Tugas IBD 2

Jumat, 06 April 2012
Hubungan Manusia Dengan Cinta Kasih


          Pada dasarnya manusia di ciptakan sebagai mahluk social, dan tidak bias hidup sendiri. Dari hubungan social antar manusia itulah yang kemudian memunculkan sebuah cinta dan kasih. Dari sinilah dasar antara hubungan manusia dengan cinta kasih. Tapi sebelum kita mengupas hubungannya, ada baiknya kita mengetahui definisi masing-masingnya terlebih dahulu.

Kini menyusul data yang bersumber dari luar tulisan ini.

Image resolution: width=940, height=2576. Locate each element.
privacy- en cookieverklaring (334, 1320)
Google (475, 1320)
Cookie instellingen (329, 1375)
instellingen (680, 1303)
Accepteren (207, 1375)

Untuk itu saya akan sedikit mengulas definisi manusia dan cinta kasih.


·       Manusia

o   Manusia adalah makhluk utama, berarti diantara semua makhluk natural maupun supranatural, manusia memiliki jiwa bebas dan hakikat - hakikat yang mulia.

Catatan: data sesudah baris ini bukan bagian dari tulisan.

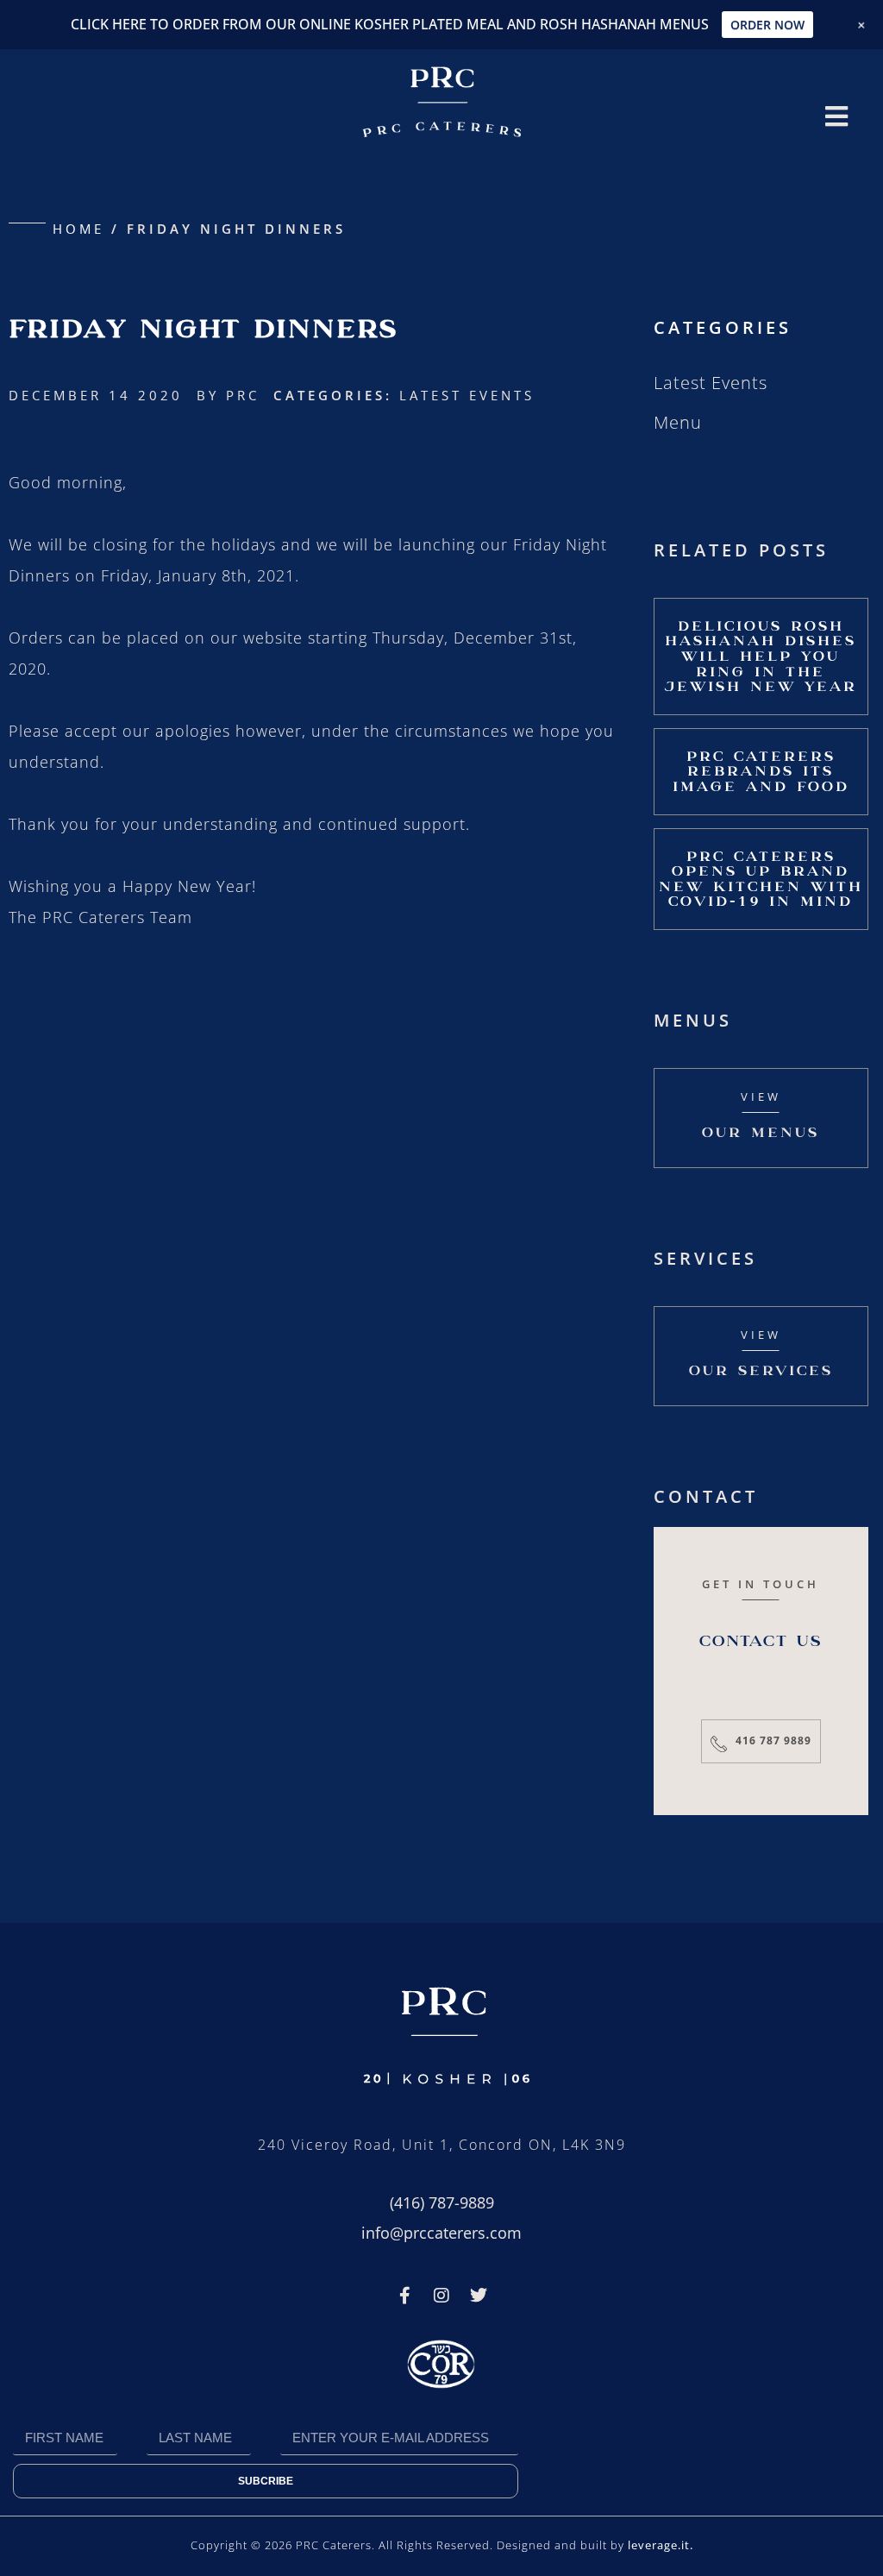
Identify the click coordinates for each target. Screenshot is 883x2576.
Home (78, 228)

o   Manusia adalah kemauan bebas. kemauan dalam arti bahwa kemanusiaan telah masuk ke dalam rantai kausalitas sebagai sumber utama yang bebas (alam), sejarah dan masyarakat sepenuhnya bergantung, serta terus menerus melakukan campur tangan dan bertindak atas rangkaian deterministis ini. Dua determinasi eksistensial, kebebasan dan pilihan, telah memberinya suatu kualitas seperti Tuhan.

o   Manusia adalah makhluk yang sadar. Kesadaran yang dimaksud berarti bahwa melalui daya refleksi yang menakjubkan, manusia dapat memahami aktualitas dunia eksternal, menyingkap rahasia yang tersembunyi dari penglihatan, dan mampu menganalisis masing-masing realita dan peristiwa. Manusia tidak hanya tetap tinggal pada permukaan serba-indera dan akibat saja, tetapi mengamati apa yang ada di luar penginderaan dan menyimpulkan penyebab dari akibat. Dengan demikian manusia melewati batas penginderaannya dan memperpanjang ikatan waktunya sampai ke masa lampau dan masa yang akan datang, ke dalam waktu yang tidak didatangkannya secara objektif. Manusia mendapat pegangan yang benar, luas dan dalam atas lingkungannya sendiri


o   Manusia adalah makhluk yang sadar diri. Ini memiliki arti bahwa manusia adalah satu-satunya makhluk hidup yang memiliki pengetahuan atas kehadirannya sendiri. Manusia mampu mempelajari, manganalisis, mengetahui dan menilai dirinya.

o   Manusia adalah makhluk kreatif. Aspek kreatif tingkah lakunya ini memisahkan dirinya secara keseluruhan dari alam, dan menempatkannya di samping Tuhan. Hal ini menyebabkan manusia memiliki kekuatan ajaib/semu /quasi/miracolous yang memberinya kemampuan untuk melewati parameter alami dari eksistensi dirinya, memberinya perluasan dan kedalaman eksistensial yang tak terbatas, dan menempatkannya pada suatu posisi untuk menikmati apa yang belum diberikan alam.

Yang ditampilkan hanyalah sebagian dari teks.